We leverage on Information Theory and a Lattice structure of partitions defined on the input space of the systems under test (SUT), treated as black-box: we only require access to input/output (I/O) interfaces. We develop an algorithm that investigates I/O causal relationships by performing Conditional Independence Testing via Conditional Mutual Information (CMI). The idea is look for the smallest subset of input variables (input part) that when altered cause a change in the output (or given output part). An elimination strategy is used to build explanations, excluding input variables with null CMI.
The three core pillars of our research are summarized below:
1) Information-Theory grounded General Causal Explanation Framework: evaluation of the methodology in different application areas.
We show the versatility of our method in testing software and properties of different nature. We start focusing on Machine Learning-based predictive systems involving sensitive input categories, Programs implementing security policies and Image recognition systems. After dealing with Fairness, Information leakage and misclassification in black-box scenarios, we'll introduce a fourth white-box case study. With the growing number of studies focused on testing Social Network platforms, we find interesting to adopt our explanation methodology to model simulated social interactions by leveraging on causal reasoning.
2) Enhance Software Testing Performance adding Statistical Guarantee.
We aim to improve our Test Set and information-theoretic measurements' quality by providing our testing approach with statistical guarantee. We investigate existing statistical methods used for estimating Mutual Information looking for the most suitable in the context of our study, that comes with a good statistical confidence level. This would allow to: provide more rigorous findings, argue that the detected influential and non-influential parts are correct with a high-level confidence; release our findings from approximations and test suite size.
3) Generalise Causal Analysis with Directed Information (DI).
We discuss the link between Granger Causality and DI Theory showing that DI algebraic structure, simplified to our scenarios, aligns with CMI. Expand our generalised approach using DI becomes thus a compelling direction for our research, especially w.r.t. more complex scenarios where the direction of the I/O relationship is ambiguous. An interesting application context is given by interactive programs (webpages, editors) where the information can flow in different directions, given the existence of multiple users interacting with the program simultaneously.
We expect to deliver a broad range of contributions both to users and developers, enabling informed usage of critical software systems, detecting and mitigating threats to fairness and security, and enhancing the overall q

Planned Impact

The EPSRC Centre for Doctoral Training in Cybersecurity will train over 55 experts in multi-disciplinary aspects of cybersecurity, from engineering to crime science and public policy.

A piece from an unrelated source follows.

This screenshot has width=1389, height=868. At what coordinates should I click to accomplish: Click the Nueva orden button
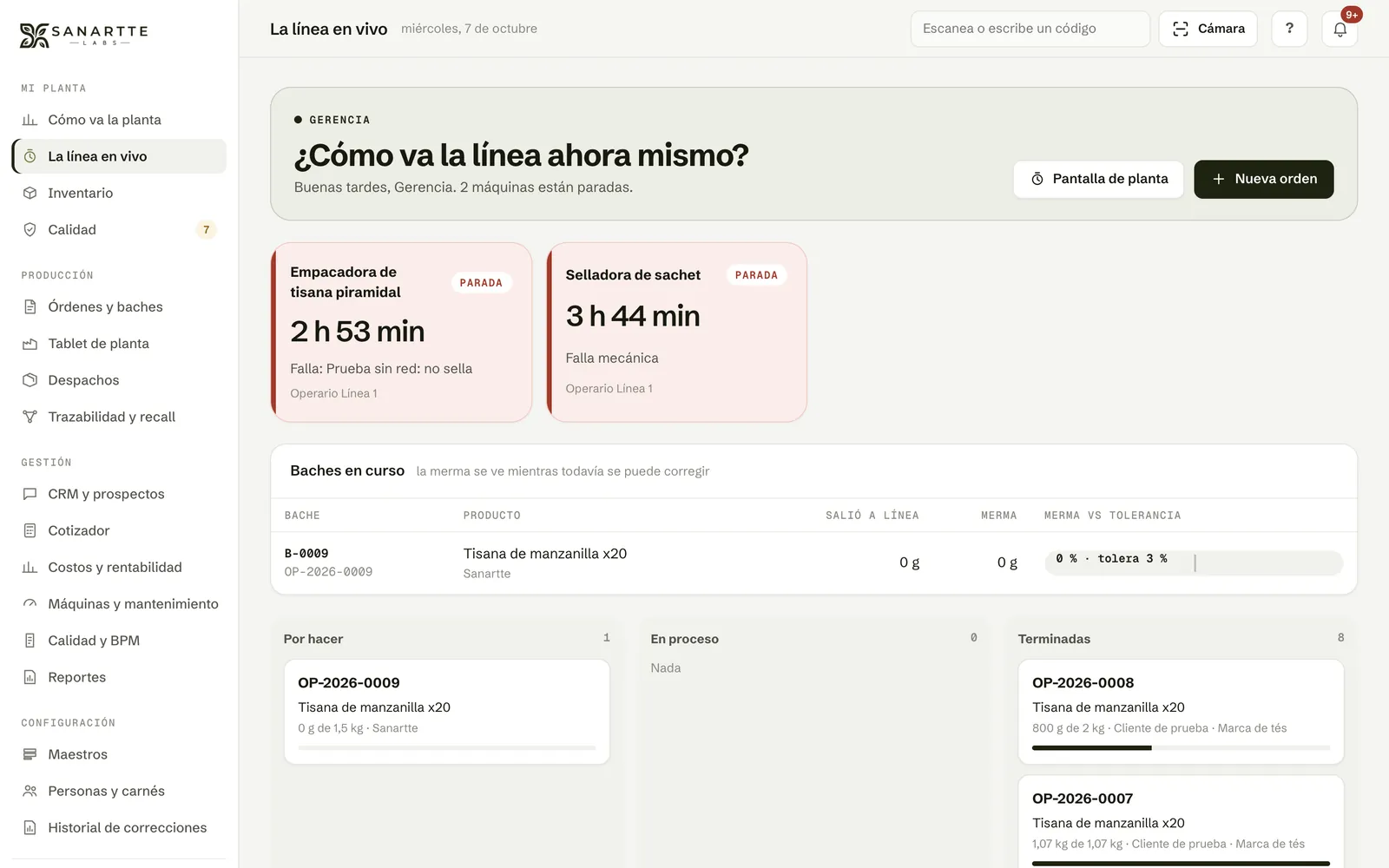1264,179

Short term impacts are associated with the research outputs of the 55+ research projects that will be undertaken as part of the doctoral studies of CDT students. Each project will tackle an important cybersecurity problem, propose and evaluate solutions, interventions and policy options. Students will publish those in international peer-reviewed journals, but also disseminate those through blog posts and material geared towards decision makers and experts in adjacent fields. Through industry placements relating to their projects, all students will have the opportunity to implement and evaluate their ideas within real-world organizations, to achieve short term impact in solving cybersecurity problems.

In the longer term graduates of the CDT will assume leading positions within industry, goverment, law enforcement, the third sector and academia to increase the capacity of the UK in being a leader in cybersecurity. From those leadership positions they will assess options and formulate effective interventions to tackle cybercrime, secure the UK's infrastructure, establish norms of cooperation between industries and government to secure IT systems, and become leading researcher and scholars further increasing the UK's capacity in cybersecurity in the years to come. The last impact is likely to be significant give that currently many higher education training programs do not have capacity to provide cybersecurity training at undergraduate or graduate levels, particularly in non-technical fields.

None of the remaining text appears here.